# Life Insurance



## bogglesuk (Sep 21, 2011)

Guys 

Apologies if this has been asked before - does anyone know of any good websites or places to get expat life insurance?

I am moving over to Dubai from UK shortly and am keeping the house on in the UK so want to make sure I have cover for the mortgage or if someone decapitates me on SZ Road and my current policy will obviously not be valid once i am not UK resident.

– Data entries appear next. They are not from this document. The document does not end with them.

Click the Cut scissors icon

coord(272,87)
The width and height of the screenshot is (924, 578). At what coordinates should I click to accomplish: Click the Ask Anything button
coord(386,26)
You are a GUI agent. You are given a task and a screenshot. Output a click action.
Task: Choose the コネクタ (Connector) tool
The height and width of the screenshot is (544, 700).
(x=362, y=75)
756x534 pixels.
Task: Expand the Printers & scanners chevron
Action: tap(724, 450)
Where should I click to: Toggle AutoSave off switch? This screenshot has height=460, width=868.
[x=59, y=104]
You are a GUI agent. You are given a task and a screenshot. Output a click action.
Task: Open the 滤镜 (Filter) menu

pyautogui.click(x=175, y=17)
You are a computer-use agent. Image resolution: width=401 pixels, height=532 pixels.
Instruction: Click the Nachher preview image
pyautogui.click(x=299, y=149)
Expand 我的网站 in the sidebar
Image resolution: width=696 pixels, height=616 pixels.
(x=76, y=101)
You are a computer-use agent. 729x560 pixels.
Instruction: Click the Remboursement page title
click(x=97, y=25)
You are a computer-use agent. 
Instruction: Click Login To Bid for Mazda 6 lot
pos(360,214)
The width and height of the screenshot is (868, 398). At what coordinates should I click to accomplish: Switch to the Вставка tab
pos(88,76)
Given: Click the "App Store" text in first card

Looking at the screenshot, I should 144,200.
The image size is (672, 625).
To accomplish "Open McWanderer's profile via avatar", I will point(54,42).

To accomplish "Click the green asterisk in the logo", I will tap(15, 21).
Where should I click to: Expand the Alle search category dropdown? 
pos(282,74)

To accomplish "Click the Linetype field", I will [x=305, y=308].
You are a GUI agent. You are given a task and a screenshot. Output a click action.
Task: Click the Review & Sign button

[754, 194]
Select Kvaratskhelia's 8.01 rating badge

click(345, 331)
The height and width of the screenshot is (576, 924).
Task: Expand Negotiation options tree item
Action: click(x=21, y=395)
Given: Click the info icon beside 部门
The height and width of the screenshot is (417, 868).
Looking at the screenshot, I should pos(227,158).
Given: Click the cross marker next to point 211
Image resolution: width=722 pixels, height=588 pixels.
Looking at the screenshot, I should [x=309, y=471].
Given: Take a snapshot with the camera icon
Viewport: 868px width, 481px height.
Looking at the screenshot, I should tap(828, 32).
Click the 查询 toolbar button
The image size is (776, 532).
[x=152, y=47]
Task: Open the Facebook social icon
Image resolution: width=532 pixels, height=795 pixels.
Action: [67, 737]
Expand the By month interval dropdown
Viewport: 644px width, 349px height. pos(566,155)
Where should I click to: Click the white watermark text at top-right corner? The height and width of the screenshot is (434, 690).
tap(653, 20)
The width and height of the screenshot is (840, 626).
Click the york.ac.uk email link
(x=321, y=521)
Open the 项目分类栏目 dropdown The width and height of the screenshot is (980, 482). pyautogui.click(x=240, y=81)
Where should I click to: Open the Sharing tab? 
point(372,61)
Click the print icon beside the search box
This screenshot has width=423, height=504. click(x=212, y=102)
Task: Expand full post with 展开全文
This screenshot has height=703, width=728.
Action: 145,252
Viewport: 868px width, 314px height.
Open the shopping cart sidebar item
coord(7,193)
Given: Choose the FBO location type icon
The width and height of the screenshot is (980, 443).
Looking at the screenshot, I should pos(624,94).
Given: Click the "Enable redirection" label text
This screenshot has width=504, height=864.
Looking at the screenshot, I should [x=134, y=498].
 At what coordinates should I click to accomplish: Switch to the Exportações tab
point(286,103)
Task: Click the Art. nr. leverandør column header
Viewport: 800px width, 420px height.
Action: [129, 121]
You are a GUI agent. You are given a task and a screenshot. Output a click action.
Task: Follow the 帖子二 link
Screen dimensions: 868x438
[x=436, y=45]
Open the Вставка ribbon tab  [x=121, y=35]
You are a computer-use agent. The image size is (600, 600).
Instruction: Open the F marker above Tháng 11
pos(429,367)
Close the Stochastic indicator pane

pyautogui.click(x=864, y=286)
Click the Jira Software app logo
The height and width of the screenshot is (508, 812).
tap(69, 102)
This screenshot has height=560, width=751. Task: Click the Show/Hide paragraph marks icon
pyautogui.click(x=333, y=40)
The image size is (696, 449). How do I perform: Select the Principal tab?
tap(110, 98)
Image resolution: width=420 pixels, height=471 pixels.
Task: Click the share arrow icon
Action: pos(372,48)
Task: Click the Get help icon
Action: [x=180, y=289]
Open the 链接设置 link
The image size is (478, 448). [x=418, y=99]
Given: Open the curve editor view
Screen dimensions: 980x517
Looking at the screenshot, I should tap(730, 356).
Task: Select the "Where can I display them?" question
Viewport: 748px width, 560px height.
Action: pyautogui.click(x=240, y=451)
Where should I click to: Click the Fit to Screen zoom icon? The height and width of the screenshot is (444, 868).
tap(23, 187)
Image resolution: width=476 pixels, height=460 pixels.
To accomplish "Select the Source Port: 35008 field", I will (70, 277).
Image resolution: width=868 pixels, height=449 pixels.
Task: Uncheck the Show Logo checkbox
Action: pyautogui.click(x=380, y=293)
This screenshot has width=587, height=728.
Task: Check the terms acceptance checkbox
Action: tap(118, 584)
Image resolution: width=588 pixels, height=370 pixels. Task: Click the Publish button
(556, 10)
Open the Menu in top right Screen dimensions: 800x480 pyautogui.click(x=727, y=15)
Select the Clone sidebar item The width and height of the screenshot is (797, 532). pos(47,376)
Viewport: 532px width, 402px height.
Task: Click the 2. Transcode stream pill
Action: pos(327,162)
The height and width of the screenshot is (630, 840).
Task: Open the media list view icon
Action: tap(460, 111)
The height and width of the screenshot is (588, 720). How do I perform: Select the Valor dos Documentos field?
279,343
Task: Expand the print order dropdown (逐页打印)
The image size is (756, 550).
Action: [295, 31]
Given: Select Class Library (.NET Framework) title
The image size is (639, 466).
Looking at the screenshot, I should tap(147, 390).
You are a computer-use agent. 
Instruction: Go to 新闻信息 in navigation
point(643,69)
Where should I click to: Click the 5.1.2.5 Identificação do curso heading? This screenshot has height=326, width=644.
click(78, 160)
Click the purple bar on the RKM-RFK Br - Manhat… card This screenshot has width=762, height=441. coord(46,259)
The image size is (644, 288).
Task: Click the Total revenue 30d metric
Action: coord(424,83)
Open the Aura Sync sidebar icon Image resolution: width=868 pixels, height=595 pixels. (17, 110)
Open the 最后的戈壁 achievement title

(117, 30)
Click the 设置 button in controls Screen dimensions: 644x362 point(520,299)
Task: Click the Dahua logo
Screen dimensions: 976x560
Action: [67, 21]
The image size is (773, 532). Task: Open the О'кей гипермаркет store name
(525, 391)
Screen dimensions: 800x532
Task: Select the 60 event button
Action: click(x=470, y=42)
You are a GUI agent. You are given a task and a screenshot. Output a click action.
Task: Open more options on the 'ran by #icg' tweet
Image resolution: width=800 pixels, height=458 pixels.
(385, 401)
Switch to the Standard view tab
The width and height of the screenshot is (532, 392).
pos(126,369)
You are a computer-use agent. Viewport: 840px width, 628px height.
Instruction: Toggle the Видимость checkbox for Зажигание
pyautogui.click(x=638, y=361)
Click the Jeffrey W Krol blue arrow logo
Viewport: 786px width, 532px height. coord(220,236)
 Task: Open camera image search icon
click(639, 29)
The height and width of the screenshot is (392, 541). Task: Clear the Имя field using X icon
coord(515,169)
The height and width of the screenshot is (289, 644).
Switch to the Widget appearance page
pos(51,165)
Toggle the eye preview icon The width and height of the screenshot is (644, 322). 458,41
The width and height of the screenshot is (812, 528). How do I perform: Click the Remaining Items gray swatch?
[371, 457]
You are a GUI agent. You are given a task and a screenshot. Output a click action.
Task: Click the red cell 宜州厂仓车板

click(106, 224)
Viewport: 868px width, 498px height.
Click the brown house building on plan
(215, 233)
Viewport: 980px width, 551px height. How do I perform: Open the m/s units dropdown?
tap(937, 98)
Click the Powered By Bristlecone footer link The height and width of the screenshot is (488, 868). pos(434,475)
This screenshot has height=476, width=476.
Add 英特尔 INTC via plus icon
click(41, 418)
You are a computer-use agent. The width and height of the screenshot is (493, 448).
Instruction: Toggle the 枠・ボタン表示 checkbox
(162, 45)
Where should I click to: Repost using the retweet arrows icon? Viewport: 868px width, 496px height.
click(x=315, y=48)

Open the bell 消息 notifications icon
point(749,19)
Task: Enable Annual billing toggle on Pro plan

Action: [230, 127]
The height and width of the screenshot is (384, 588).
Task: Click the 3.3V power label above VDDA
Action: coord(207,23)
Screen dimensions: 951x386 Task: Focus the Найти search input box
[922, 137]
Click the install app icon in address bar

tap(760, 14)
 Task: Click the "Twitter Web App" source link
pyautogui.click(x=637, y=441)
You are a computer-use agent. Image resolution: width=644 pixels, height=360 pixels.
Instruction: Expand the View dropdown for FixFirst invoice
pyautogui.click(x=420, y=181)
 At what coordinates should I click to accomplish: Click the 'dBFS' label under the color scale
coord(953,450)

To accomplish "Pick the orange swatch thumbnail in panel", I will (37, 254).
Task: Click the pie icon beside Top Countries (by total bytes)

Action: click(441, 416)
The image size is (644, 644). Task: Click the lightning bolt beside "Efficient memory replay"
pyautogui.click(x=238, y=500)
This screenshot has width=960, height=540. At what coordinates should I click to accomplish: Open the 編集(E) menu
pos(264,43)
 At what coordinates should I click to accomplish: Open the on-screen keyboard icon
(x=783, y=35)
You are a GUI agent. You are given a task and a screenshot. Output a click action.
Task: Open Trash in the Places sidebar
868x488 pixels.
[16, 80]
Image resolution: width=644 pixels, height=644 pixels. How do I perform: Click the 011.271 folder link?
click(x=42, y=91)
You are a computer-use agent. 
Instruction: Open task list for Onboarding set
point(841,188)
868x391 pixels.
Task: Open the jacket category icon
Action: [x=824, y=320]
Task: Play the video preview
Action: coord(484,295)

Have been on a couple of UK based websites but not sure if there are any places in Dubai that would offer something similar or if anyone can recommend someone they used?

Cheers.


----------



## Laowei (Nov 29, 2009)

Plenty of places for life insurance, have mine with friends provident out here. if need help going through the process suggest you drop Elphaba a pm she helped me sort mine out and a number of other things. Its worth getting some help as i had a nightmare with the 1st provider i tried regarding an old injury. Highly recommend her.


----------



## marcelk (Dec 25, 2011)

> my current policy will obviously not be valid once i am not UK resident


I'd double check on that. Most life insurers require that you keep your nationality (check... you cannot become an Emirati anyways), keep a address in the originating country (I use my father's address) and a bank account in the originating country. As the benificary for life insurances on mortgages is the mortgage bank, they haven't left the country. It worked for my insurances on my old home back in NL (which I also still own).

Marcel


----------



## bogglesuk (Sep 21, 2011)

Thanks for the responses guys.

Marcel - i'll check your suggestion, but I think my whole risk profile will change if I am living in a new country so at the very least I imagine an insurer would want to raise my premium significantly but you never know.

Cheers again.


----------



## Iain McIntyre (Jan 25, 2012)

Check with your existing insurer in the UK that they will cover you while living in the UAE(mine did and confirmed it in writing) as UK premiums are much cheaper than here.



bogglesuk said:


> Thanks for the responses guys.
> 
> Marcel - i'll check your suggestion, but I think my whole risk profile will change if I am living in a new country so at the very least I imagine an insurer would want to raise my premium significantly but you never know.
> 
> Cheers again.


----------



## bogglesuk (Sep 21, 2011)

Iain McIntyre said:


> Check with your existing insurer in the UK that they will cover you while living in the UAE(mine did and confirmed it in writing) as UK premiums are much cheaper than here.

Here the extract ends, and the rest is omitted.